In 2009, the preferred standard changed to provider-neutral records; that is, all copies of a particular ebook should now be cataloged on a single record with 856 fields for each link that provides access to it. Fields in this record describe an electronic resource (rather than mainly describing print, with reproduction notes in a 533) and do not include details that only apply to specific platforms, such as added entries for the distributor or 506 notes describing restrictions on access.

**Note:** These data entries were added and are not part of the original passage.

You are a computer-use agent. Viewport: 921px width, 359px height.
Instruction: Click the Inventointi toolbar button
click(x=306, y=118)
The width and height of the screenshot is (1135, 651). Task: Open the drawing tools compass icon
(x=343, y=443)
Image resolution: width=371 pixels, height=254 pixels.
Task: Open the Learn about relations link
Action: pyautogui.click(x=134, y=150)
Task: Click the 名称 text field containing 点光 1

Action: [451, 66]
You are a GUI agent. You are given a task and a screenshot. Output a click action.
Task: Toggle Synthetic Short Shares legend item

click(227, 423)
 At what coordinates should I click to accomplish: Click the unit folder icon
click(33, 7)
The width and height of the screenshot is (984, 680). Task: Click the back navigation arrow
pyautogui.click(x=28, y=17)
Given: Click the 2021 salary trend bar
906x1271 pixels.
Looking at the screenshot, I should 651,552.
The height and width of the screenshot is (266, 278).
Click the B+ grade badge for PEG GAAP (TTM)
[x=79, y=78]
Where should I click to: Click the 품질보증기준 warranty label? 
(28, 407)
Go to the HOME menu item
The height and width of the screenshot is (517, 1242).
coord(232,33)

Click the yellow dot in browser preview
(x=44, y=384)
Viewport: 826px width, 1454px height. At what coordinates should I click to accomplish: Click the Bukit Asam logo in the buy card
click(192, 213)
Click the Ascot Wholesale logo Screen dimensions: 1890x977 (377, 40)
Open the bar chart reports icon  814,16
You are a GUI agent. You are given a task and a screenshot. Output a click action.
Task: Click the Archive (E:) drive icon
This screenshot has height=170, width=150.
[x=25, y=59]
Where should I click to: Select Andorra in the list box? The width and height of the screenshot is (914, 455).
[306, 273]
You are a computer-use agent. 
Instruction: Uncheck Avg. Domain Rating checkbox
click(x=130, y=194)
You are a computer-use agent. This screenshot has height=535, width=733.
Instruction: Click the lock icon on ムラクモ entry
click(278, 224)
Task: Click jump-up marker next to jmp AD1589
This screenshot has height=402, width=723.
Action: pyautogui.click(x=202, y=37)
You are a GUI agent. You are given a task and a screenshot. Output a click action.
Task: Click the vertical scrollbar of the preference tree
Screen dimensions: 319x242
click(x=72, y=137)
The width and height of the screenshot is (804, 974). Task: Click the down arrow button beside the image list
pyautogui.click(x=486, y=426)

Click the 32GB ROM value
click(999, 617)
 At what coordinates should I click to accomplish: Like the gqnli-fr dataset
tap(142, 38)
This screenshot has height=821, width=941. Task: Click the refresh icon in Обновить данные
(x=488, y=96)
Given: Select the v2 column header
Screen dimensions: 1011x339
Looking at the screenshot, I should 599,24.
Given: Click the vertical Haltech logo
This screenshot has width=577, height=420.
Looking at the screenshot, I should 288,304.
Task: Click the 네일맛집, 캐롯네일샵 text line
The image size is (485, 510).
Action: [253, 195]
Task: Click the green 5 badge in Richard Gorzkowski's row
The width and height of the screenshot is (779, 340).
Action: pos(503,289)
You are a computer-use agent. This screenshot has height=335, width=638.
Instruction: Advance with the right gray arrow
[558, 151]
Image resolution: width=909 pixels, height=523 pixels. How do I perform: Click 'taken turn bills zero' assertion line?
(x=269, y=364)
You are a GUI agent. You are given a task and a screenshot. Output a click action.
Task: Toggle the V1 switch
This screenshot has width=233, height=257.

Such details can be added to local catalogs if they are helpful to patrons.

Since a single provider-neutral record can be used for manifestations with various carriers (PDF, HTML, plain text) but not all carriers (excludes print, microform), the level of cataloging is somewhere between expression and manifestation.


Civilian space stations and the U.S. future in space. (OCLC #11477461)


Government documents are often available in multiple formats (print, electronic, microform). An older cataloging practice was to have a single bibliographic record representing the title in all formats (manifestations), but now we catalog each format on its own bibliographic record. In a FRBR or linked data environment where we are storing statements rather than pre-gathered records, there would be less of a distinction here.